Occasions and objects

These actual occasions, the least units of reality, are a bit like subatomic particles, with some important differences:

  • Each is momentary, coming into being, going through various phases and then passing away.
  • The final phase of an actual occasion is not fully determined by the beginning. There is room for novelty, for the possibility of something new coming into being.
  • Each actual occasion experiences, in a primitive way, its past and its present surroundings.[5] Metaphorically, it has an inside, an aspect experienceable only by itself.
  • Each actual occasion is experienced by other actual occasions. Metaphorically, it has an outside, an aspect experienceable by others.
  • What we think of as a particle is actually a series of these actual occasions. A single electron is a series of momentary electron-occasions that form an enduring object much like the momentary frames of a movie form a continuous picture.
  • What Whitehead calls “God” has a crucial role to play in the process that an actual occasion goes through as it comes into being.

Whitehead’s metaphysics is comprehensive and immense, and each element depends for its meaning on all the others, much like reality itself. To fully explicate the idea of actual occasions, I need to introduce two additional concepts, that of eternal objects and that of God.

Eternal Objects

Whitehead’s term “eternal object” includes both what philosophers call “abstract objects” and “universals”. An abstract object is something that, unlike the many physical objects in our world, is neither spatial nor temporal and hence has no causal power.[6] Some examples are numbers, sets, geometrical figures, forms of logical inference, mathematical and logical proofs and the like.
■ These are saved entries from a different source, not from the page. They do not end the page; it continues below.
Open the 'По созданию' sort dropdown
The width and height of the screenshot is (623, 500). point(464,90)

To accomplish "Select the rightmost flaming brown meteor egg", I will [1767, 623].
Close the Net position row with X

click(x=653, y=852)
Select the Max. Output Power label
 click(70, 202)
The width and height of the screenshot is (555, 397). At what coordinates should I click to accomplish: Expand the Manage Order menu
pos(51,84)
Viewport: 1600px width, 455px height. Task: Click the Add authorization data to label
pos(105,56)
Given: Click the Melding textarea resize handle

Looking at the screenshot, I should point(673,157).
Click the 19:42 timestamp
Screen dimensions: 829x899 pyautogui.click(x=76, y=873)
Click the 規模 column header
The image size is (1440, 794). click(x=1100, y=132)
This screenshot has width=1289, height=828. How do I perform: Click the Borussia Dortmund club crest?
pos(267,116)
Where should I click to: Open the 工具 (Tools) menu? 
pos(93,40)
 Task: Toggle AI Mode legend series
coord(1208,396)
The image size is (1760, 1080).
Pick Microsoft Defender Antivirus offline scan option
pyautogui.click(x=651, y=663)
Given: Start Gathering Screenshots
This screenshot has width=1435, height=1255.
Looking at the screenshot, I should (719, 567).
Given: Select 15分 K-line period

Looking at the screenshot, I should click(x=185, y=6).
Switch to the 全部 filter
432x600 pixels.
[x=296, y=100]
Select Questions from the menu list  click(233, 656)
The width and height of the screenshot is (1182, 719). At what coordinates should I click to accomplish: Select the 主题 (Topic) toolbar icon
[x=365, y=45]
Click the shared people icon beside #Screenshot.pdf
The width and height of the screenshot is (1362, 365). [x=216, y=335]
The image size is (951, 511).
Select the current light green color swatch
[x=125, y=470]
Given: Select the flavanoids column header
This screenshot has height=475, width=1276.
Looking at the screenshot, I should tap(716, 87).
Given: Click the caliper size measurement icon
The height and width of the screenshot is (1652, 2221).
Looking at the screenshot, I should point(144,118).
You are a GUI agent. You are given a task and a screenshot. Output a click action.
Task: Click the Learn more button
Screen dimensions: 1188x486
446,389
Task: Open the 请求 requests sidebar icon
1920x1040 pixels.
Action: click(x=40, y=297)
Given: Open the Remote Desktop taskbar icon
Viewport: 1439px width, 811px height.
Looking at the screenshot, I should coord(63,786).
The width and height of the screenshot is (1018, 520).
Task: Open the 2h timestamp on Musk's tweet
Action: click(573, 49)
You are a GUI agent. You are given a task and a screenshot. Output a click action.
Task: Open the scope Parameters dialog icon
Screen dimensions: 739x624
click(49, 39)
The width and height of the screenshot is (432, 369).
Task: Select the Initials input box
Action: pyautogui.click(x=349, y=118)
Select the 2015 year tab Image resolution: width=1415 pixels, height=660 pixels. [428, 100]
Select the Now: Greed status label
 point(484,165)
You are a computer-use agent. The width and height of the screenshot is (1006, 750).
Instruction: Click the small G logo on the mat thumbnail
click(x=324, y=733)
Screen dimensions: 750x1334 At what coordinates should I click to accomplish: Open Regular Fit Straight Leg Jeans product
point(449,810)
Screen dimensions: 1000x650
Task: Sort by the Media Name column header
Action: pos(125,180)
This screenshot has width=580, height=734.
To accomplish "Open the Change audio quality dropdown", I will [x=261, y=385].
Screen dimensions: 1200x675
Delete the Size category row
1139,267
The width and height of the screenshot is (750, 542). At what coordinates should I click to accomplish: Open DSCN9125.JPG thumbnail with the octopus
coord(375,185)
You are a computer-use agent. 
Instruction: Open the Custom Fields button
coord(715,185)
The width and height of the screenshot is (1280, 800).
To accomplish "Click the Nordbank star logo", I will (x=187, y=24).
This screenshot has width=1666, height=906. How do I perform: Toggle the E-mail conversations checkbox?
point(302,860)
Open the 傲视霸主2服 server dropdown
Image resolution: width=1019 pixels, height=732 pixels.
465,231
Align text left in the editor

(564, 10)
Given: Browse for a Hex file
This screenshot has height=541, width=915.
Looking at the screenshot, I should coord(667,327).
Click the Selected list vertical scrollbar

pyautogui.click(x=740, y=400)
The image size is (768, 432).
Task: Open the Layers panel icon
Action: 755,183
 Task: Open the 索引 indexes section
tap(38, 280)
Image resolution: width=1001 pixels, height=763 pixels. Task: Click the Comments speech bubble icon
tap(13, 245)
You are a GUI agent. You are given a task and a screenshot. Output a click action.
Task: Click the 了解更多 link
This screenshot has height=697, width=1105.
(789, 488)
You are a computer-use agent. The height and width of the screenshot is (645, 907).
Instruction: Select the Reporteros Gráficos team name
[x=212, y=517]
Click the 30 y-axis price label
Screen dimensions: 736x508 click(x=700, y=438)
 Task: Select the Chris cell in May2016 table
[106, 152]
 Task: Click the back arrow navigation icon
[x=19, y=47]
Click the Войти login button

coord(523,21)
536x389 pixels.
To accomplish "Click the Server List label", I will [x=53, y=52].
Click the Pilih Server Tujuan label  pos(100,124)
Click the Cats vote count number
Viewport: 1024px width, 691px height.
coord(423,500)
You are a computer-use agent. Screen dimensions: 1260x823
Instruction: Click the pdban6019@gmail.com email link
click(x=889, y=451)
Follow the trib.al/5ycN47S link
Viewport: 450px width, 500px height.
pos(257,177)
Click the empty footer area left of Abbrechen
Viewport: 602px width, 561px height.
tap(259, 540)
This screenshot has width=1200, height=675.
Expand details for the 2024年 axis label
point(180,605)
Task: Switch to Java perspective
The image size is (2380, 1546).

A universal is something posited to explain how individual things can have qualities, features or attributes in common. It is something that can be instantiated by different entities.[7] There are three major kinds of such attributes: types or kinds (e.g. mammal), properties (e.g. short, strong, red) and relations (e.g. father of, next to).[8] Such attributes are called “universal” because each extends over, or is located in, many distinct things.[9]

Abstract objects and universals share one common characteristic: we never find them existing on their own. We never find a perfect circle; we find only particular images of circles. We never find just redness; we find only red things. This commonality leads Whitehead to lump abstract objects and universals together, calling them both “eternal objects”:

Any entity whose conceptual recognition does not involve a necessary reference to any definite actual entities of the temporal world is called an “eternal object.”[10]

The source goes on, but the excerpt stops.